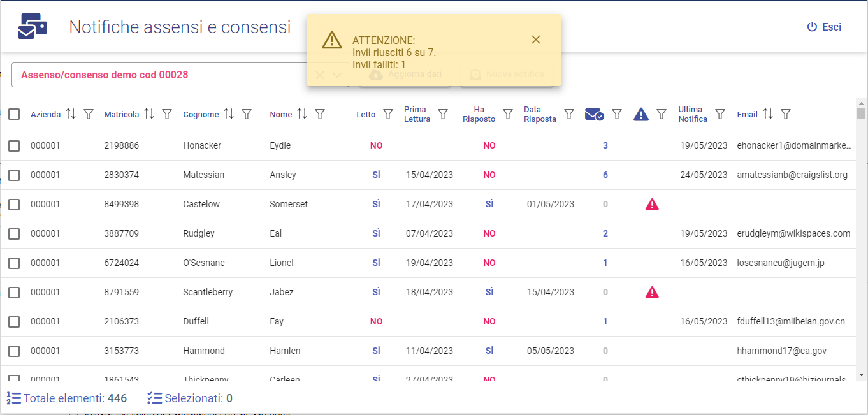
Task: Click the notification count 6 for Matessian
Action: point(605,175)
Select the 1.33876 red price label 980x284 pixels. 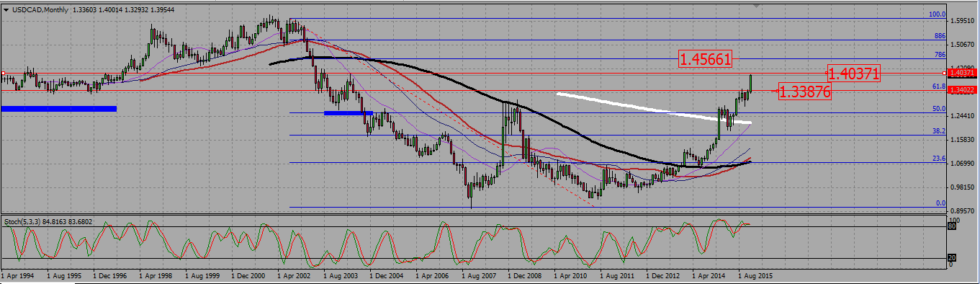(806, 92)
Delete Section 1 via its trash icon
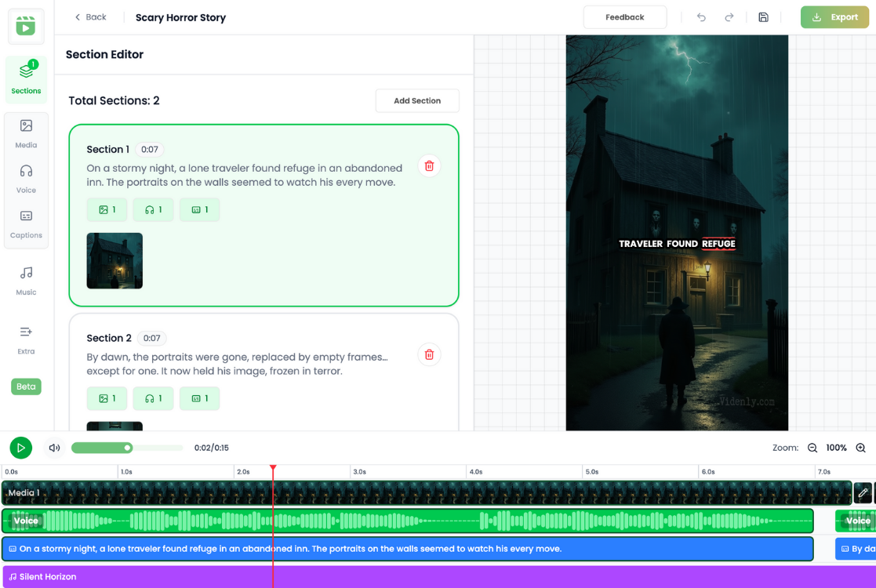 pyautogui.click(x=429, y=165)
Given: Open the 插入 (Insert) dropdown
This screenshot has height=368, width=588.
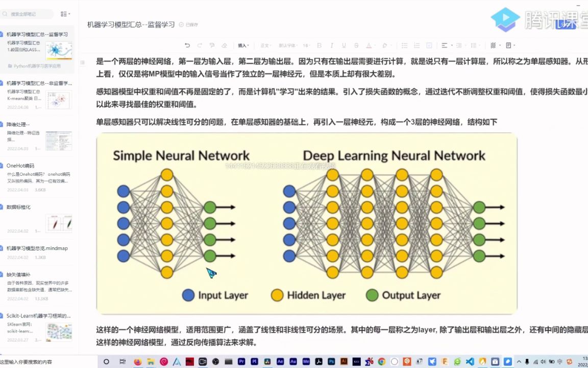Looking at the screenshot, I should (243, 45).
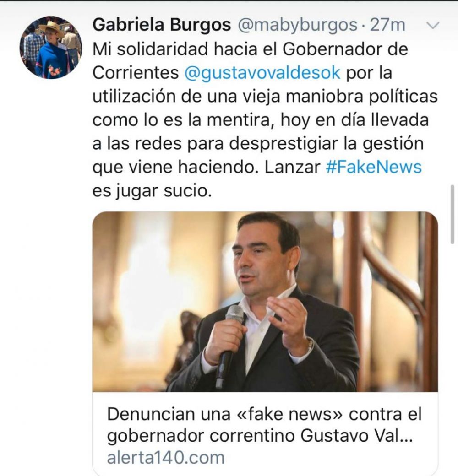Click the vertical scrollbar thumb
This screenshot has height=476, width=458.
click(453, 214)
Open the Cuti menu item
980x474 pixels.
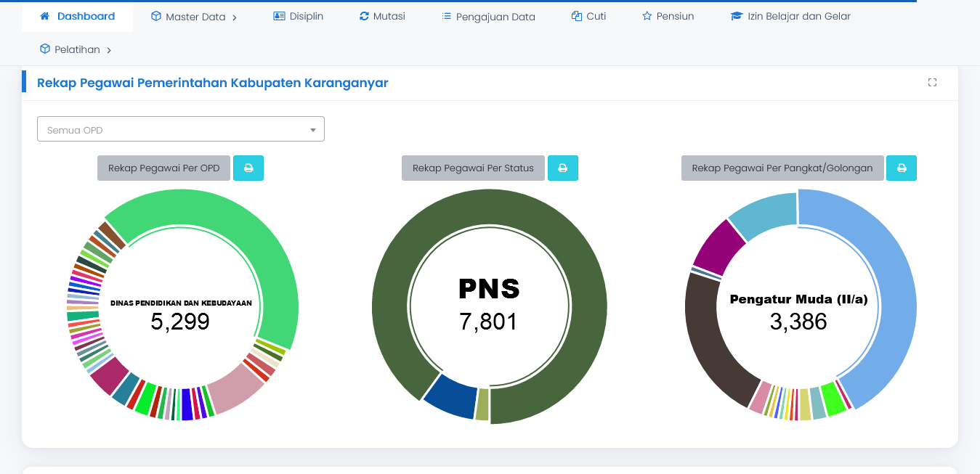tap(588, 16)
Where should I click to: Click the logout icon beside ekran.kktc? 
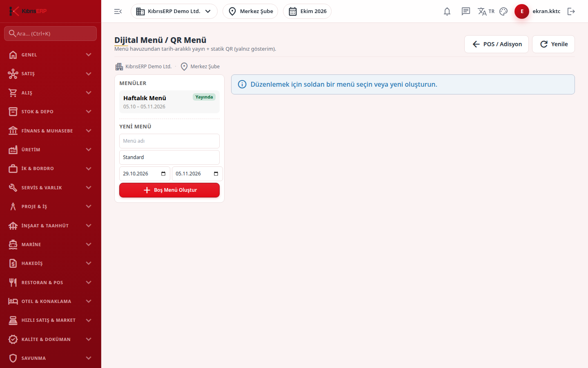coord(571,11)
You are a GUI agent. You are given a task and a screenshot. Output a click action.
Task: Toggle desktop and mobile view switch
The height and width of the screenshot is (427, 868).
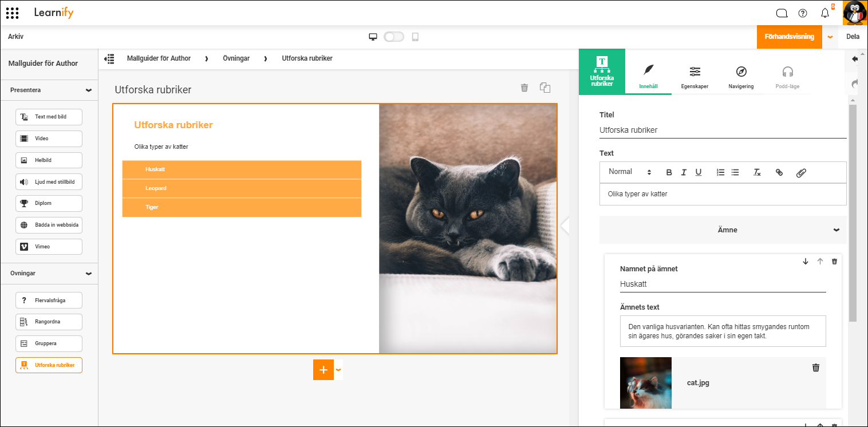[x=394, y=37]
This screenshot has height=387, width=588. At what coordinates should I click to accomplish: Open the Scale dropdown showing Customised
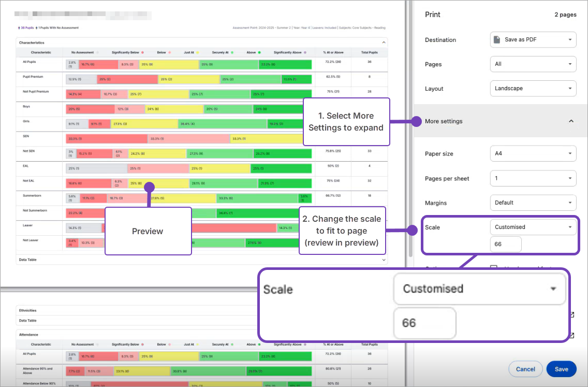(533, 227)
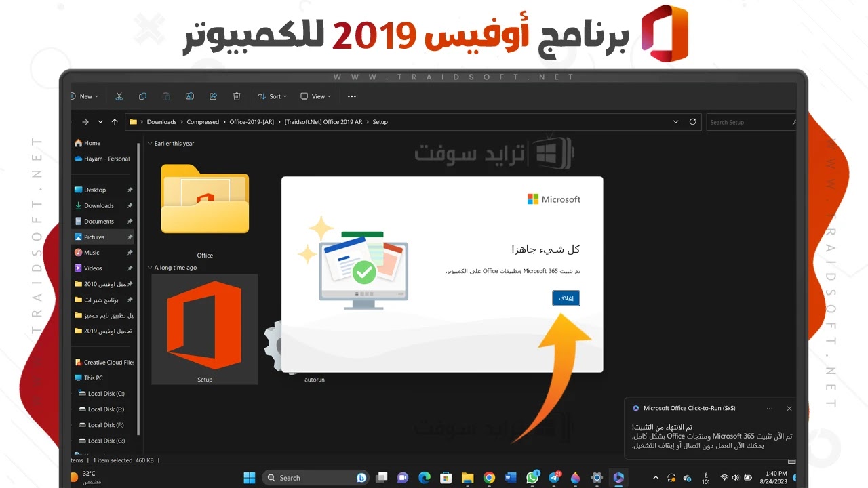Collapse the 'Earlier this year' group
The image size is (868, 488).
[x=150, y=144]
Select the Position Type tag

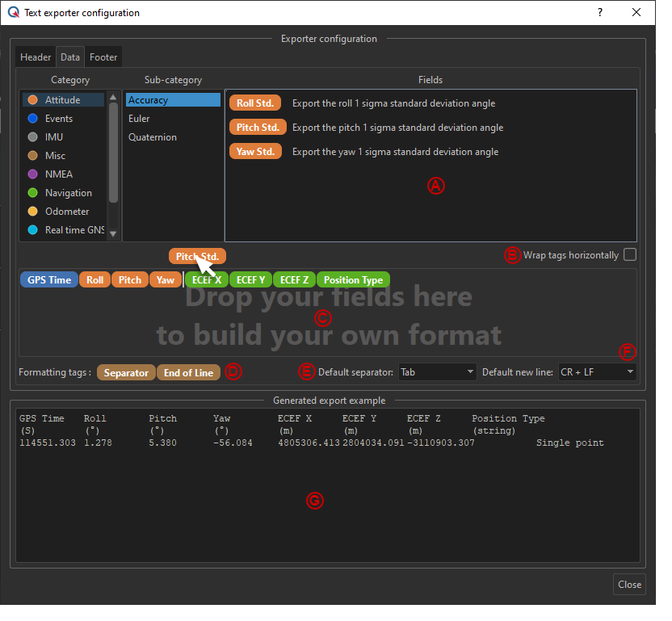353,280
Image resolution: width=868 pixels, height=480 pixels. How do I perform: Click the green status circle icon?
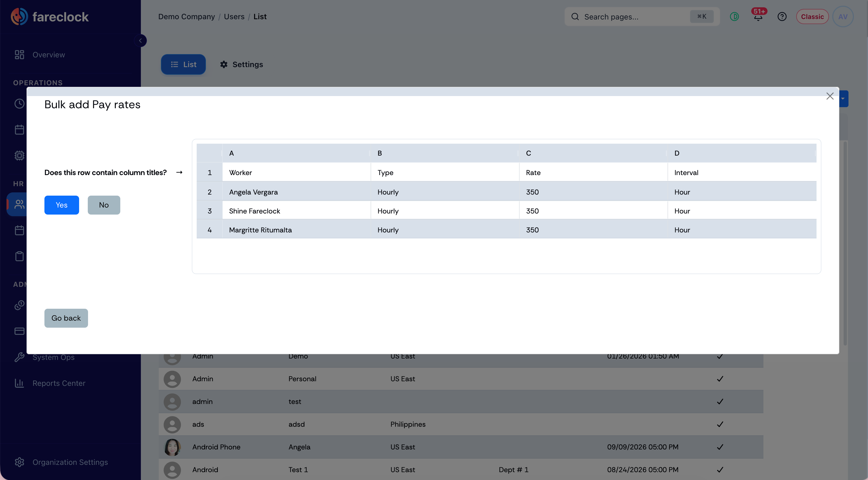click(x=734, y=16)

— WHAT YOU NEED TO DO —
All lines from the one holding "This screenshot has height=387, width=588." through the last line of the records need to be copied exactly, both ends included, and the pictures left behind.

— FINISHED EXERCISE —
This screenshot has height=387, width=588. At what coordinates should I click to accomplish: Open the Scale dropdown showing Customised
(533, 227)
Collapse the 'Earlier this year' group
The image size is (868, 488).
[x=150, y=144]
Select the Position Type tag

353,280
Image resolution: width=868 pixels, height=480 pixels. How do I perform: Click the green status circle icon?
click(x=734, y=16)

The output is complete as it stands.